Speaker
Description
eBPF has emerged as a foundational technology for building observability, networking, and security tooling across modern Linux systems. However, in long-term supported (LTS) and embedded environments—such as automotive or industrial platforms—the deployment of eBPF-based software remains fraught with challenges. These range from kernel version divergence and verifier incompatibilities to inconsistent user-space toolchains and even organizational security policies that prohibit the use of bpf() altogether.
I will explore the real-world pain points of using eBPF in such constrained contexts. Key technical topics will include:
- Kernel internals depending on eBPF programs are not stable even if tracepoints
- Verifier Incompatibility
- libbpf / libclang hell: Toolchain inconsistencies and CI unfriendliness in embedded environments.

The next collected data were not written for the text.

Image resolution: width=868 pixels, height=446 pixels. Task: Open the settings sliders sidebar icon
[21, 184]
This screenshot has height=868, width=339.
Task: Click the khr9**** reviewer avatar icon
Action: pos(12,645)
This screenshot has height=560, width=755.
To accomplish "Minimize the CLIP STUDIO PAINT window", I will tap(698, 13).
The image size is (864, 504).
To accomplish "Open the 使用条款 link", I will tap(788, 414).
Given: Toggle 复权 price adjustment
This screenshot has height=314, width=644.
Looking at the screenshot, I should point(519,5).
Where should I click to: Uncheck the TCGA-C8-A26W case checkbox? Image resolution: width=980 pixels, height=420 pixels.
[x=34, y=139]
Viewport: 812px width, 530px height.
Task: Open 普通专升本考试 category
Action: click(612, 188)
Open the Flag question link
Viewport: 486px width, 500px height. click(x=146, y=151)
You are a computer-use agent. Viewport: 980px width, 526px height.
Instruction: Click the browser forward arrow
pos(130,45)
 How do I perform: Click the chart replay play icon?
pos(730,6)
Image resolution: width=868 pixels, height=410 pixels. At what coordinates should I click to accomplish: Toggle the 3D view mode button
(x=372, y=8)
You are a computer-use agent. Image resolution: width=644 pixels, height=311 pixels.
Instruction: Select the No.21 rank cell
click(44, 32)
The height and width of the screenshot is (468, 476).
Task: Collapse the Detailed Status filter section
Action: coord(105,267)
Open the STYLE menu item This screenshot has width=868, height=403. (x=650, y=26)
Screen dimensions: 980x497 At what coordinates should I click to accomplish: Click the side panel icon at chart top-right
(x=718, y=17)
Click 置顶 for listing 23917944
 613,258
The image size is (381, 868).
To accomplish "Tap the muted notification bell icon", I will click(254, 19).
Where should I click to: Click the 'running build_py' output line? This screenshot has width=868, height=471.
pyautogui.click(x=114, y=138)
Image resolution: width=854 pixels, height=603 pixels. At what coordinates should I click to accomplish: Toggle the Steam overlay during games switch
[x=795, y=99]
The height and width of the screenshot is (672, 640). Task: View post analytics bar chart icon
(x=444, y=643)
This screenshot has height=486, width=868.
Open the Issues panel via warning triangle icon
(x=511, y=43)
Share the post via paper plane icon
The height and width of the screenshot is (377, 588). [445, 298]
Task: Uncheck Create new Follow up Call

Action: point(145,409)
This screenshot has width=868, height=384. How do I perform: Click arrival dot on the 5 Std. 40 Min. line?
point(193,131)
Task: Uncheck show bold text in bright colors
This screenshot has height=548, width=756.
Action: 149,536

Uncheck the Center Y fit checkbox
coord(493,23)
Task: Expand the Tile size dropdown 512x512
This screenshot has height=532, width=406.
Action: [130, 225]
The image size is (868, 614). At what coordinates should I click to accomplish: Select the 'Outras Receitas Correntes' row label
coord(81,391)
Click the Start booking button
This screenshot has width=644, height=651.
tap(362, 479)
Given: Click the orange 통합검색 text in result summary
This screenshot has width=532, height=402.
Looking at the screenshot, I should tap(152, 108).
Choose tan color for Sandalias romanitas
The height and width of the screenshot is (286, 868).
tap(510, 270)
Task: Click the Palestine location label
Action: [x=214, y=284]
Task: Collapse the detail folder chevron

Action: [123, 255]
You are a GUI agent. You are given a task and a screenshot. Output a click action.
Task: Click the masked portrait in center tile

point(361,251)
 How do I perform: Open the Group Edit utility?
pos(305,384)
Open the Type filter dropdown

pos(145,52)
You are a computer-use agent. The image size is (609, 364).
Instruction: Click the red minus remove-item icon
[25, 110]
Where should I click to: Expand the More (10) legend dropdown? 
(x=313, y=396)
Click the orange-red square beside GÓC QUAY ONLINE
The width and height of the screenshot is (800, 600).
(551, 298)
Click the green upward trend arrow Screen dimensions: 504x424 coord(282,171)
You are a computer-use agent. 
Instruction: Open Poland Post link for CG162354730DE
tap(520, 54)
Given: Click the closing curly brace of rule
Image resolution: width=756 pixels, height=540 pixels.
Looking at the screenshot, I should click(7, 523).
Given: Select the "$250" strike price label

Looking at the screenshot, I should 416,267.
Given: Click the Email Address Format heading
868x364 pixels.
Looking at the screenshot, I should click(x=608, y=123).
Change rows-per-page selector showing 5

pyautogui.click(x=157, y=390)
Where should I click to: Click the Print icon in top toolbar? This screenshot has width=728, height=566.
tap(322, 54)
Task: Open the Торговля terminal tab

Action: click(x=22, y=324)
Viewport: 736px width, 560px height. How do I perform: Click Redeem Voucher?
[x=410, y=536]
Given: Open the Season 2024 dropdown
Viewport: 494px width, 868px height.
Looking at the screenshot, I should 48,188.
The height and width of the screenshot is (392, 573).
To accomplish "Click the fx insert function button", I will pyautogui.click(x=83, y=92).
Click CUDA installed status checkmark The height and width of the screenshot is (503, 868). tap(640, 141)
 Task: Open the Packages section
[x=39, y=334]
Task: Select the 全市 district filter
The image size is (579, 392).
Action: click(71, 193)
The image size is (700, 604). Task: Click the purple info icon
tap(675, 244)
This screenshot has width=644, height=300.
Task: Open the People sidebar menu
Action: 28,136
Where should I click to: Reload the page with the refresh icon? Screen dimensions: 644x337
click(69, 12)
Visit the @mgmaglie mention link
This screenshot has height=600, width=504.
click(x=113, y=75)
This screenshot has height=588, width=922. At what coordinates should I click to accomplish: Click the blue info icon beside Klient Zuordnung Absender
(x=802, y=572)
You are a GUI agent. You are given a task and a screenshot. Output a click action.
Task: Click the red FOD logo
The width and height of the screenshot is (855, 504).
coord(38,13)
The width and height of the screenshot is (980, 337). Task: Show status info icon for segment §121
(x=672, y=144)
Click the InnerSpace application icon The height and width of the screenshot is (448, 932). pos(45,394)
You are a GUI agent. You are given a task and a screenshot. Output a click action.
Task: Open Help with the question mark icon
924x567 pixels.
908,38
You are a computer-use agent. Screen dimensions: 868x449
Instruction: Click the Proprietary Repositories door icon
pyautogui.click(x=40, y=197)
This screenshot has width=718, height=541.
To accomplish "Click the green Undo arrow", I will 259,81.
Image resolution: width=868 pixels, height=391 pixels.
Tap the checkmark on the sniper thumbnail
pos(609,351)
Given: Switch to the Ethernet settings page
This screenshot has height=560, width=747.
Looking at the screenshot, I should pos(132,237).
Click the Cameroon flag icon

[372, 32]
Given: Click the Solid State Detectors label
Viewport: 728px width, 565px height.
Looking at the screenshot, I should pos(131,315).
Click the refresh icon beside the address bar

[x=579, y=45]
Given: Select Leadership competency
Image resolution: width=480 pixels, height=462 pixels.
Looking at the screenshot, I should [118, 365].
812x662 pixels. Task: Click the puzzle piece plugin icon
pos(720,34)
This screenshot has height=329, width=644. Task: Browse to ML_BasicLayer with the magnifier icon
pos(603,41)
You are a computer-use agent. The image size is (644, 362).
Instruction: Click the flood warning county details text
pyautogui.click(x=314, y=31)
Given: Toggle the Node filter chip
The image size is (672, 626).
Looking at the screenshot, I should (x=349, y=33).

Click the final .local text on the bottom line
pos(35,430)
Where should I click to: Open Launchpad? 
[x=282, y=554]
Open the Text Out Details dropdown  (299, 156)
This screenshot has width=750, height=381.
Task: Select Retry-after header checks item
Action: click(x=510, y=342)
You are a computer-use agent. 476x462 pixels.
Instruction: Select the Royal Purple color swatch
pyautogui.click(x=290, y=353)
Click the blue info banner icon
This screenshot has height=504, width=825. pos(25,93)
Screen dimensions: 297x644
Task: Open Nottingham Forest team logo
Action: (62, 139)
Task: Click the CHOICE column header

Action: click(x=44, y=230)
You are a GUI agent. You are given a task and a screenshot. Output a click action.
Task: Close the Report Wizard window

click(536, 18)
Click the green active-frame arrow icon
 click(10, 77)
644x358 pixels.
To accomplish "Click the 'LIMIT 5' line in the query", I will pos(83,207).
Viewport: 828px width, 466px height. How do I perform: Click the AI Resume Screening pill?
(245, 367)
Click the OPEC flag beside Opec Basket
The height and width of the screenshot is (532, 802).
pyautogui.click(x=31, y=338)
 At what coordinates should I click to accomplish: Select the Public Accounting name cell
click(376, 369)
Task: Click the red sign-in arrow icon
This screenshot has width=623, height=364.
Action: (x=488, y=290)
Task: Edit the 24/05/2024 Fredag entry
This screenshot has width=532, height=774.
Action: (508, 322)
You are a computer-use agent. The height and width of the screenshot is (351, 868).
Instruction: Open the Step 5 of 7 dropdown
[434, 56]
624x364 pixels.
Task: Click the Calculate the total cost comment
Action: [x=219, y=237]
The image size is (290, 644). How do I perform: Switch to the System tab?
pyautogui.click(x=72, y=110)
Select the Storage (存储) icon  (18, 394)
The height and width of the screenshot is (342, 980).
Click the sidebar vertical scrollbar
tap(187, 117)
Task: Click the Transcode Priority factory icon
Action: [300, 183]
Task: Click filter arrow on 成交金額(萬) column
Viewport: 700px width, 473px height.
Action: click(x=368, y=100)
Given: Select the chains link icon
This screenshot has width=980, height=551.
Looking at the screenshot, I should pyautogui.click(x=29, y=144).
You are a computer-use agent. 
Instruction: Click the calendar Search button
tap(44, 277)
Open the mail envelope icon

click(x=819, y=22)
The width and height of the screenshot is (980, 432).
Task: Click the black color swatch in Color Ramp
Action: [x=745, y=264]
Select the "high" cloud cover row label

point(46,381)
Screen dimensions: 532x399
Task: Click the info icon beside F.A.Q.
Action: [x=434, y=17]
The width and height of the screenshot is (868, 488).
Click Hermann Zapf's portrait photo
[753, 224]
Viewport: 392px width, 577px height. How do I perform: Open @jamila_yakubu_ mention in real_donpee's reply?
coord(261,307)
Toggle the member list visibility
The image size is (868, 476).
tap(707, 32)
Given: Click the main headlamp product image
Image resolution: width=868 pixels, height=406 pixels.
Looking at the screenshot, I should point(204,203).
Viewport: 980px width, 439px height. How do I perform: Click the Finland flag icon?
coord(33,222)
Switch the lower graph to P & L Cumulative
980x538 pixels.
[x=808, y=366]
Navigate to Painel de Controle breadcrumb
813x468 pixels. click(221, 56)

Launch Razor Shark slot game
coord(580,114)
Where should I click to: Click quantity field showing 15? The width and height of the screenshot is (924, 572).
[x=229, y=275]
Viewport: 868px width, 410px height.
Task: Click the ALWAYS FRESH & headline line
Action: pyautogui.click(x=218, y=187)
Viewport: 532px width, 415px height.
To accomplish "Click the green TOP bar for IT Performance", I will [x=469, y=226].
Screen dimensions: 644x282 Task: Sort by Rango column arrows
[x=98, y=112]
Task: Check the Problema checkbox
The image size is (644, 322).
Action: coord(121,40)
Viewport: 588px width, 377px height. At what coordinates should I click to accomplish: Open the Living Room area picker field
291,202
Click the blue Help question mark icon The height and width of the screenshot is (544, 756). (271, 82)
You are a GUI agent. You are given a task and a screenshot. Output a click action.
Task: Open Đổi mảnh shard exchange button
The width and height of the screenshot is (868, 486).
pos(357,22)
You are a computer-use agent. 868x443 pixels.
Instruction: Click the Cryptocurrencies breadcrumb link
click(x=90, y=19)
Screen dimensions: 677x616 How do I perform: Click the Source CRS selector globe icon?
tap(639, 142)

Beyond technical aspects, I will examine cultural and organizational mismatches—such as differing definitions of "backport", lifecycle misalignments between kernels and eBPF tooling, and CI burden across multiple kernel versions.
As part of this discussion, I will introduce a proposed initiative: the "eBPF Embedded Profile" — a structured subset of APIs, helpers, kfuncs, and tooling practices aimed at enabling safe and predictable eBPF use in embedded or production-grade LTS environments. This profile would also include guidance for runtime stability, security vetting, and deployment feasibility and may serve as a stepping stone toward future standardization or conformance efforts.